▶ **The request**
Reproduce the listing verbatim, from the line that contains "Task: Click the $27,000" up to and including the line that contains "[x=330, y=509]".

▶ **The data**
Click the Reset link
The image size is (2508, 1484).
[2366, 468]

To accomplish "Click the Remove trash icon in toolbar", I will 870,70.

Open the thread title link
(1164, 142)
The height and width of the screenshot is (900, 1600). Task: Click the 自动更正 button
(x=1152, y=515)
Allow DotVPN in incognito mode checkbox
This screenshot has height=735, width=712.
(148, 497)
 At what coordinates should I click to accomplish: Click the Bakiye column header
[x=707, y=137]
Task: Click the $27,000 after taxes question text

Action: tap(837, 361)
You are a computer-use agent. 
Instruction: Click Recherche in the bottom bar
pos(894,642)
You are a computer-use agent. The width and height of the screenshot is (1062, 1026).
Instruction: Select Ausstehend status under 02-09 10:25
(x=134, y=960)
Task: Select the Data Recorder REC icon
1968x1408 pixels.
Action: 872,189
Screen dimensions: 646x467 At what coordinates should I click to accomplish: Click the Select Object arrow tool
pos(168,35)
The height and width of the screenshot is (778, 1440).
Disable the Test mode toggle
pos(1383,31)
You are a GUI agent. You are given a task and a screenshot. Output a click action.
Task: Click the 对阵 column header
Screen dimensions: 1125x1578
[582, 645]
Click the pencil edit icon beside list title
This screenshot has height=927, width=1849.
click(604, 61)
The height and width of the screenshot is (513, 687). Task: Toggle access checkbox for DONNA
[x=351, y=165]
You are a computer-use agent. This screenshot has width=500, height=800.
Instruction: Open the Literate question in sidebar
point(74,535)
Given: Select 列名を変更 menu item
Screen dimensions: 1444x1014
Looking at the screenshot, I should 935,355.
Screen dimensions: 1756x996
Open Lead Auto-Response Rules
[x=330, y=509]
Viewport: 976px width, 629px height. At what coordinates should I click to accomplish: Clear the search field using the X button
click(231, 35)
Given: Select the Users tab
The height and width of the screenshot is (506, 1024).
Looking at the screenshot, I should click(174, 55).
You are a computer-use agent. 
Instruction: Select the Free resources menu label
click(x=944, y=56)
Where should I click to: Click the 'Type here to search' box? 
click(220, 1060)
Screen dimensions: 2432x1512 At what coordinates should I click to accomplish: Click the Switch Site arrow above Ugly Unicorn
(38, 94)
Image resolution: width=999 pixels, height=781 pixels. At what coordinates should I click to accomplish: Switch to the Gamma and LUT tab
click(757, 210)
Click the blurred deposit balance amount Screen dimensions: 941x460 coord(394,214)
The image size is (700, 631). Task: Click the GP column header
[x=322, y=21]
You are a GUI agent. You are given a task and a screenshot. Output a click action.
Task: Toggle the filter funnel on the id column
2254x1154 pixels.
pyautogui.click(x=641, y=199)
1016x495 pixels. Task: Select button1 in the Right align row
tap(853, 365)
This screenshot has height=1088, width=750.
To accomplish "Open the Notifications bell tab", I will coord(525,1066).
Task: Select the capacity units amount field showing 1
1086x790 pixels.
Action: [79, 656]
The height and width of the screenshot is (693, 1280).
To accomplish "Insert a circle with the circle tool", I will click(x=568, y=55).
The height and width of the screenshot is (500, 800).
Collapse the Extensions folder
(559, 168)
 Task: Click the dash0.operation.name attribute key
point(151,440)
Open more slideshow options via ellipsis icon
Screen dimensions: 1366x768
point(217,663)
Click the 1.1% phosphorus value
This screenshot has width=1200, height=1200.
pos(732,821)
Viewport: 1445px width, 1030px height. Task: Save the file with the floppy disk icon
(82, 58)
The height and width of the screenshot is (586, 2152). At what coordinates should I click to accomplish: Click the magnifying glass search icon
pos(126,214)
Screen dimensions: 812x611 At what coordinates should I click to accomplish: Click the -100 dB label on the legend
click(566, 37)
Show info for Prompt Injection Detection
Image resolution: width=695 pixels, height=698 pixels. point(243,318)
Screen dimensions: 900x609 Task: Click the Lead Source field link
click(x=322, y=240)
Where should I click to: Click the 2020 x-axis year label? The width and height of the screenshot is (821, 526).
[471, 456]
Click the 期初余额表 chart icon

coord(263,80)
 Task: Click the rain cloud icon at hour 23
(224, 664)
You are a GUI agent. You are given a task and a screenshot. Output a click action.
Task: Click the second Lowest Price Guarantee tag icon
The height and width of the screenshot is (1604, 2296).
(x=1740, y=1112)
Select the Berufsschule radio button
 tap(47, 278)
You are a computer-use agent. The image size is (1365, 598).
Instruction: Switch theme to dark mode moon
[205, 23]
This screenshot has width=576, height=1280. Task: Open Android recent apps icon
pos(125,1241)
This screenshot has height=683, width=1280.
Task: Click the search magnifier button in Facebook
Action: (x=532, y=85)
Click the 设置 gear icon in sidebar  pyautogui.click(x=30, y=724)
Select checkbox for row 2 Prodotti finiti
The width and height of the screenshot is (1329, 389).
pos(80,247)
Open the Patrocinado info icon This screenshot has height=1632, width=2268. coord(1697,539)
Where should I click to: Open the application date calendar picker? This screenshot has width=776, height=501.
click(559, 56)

▶ **Complete output**
Task: Click the $27,000 after taxes question text

Action: tap(837, 361)
You are a computer-use agent. 
Instruction: Click Recherche in the bottom bar
pos(894,642)
You are a computer-use agent. The width and height of the screenshot is (1062, 1026).
Instruction: Select Ausstehend status under 02-09 10:25
(x=134, y=960)
Task: Select the Data Recorder REC icon
1968x1408 pixels.
Action: 872,189
Screen dimensions: 646x467 At what coordinates should I click to accomplish: Click the Select Object arrow tool
pos(168,35)
The height and width of the screenshot is (778, 1440).
Disable the Test mode toggle
pos(1383,31)
You are a GUI agent. You are given a task and a screenshot. Output a click action.
Task: Click the 对阵 column header
Screen dimensions: 1125x1578
[582, 645]
Click the pencil edit icon beside list title
This screenshot has height=927, width=1849.
click(604, 61)
The height and width of the screenshot is (513, 687). Task: Toggle access checkbox for DONNA
[x=351, y=165]
You are a computer-use agent. This screenshot has width=500, height=800.
Instruction: Open the Literate question in sidebar
point(74,535)
Given: Select 列名を変更 menu item
Screen dimensions: 1444x1014
Looking at the screenshot, I should 935,355.
Screen dimensions: 1756x996
Open Lead Auto-Response Rules
[x=330, y=509]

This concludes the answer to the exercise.